How I sped up Beanstalk’s test suite by 5x
Over the years of Beanstalk’s evolution, our test suite has grown a lot. We started on test/unit, then moved to rspec and moved back to test/unit couple years ago. We are far from 100% test coverage and we’re not truly test-driven most of the times, but we’re striving to test more and more.
Unfortunately this goal has one negative consequence: the more tests you have the slower they run.
According to our Jenkins setup at some point our complete test suite build time was taking 36 minutes (!!) and that is excluding slow integration tests running against real systems.
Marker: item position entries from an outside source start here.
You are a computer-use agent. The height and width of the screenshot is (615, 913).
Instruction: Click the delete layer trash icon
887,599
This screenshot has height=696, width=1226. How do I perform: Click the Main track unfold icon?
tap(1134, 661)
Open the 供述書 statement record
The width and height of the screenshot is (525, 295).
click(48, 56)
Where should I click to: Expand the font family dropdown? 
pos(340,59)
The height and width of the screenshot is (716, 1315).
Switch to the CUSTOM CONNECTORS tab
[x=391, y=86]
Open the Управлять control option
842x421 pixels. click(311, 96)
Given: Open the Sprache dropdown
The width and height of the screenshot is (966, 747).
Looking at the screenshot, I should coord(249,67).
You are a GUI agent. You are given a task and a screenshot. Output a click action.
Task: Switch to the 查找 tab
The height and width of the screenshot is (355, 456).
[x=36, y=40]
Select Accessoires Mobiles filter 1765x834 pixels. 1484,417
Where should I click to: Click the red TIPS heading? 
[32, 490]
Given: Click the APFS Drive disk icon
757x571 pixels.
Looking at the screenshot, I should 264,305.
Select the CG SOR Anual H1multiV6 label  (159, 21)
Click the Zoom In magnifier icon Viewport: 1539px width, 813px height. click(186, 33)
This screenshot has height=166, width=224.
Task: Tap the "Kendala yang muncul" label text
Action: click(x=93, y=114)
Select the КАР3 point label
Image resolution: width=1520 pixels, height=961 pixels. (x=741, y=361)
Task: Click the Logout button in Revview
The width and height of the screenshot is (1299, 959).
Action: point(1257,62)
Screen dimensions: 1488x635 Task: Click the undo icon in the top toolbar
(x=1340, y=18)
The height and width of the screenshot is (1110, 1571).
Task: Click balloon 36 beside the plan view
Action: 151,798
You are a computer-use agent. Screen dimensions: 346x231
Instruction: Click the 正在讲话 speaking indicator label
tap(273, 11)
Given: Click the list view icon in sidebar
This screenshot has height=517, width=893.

With some optimizations that I’m going to talk about below we’ve got this down to 5 minutes, which is still not ideal, but much better.
First of all, our test setup is:
We are not yet using latest and greatest libraries for testing because we’re still running on Ruby 1.8.x and Rails 2.3.x, but we have plans to upgrade Beanstalk to Rails 3 and Ruby 1.9 in near future. On my local machine our test suite took 650 seconds. Here are my steps towards optimization.
Testing in RAM
So my first obvious idea of optimization was to try to point tests to RAM disk as a temporary storage. We do a lot of file IO during tests, so I thought that’d make a difference. I was surprised to see how little it helped, only shaving 20 seconds from the total time, not nearly enough to make a difference. I think that the gain wasn’t dramatic because I was already running tests on Intel SSD. Regardless, I’ve decided to stick with that optimization and now tests use ram disk when run locally. I’m creating ramdisk with Esperance DV, a free app for Mac, but you can do it easily with terminal almost on any platform.
Parallel-tests
Next idea was to run tests in parallel using parallel-tests gem. While it’s very nice tool, it broke some of our tricky Subversion/Git hooks code, because of the DB configuration changes that are required to set it up. I imagine for simpler project it could be a drop-in solution for seriously improving tests performance, however it didn’t work in our case. It’s quite possible that we’ll get back to trying it out in near future, though.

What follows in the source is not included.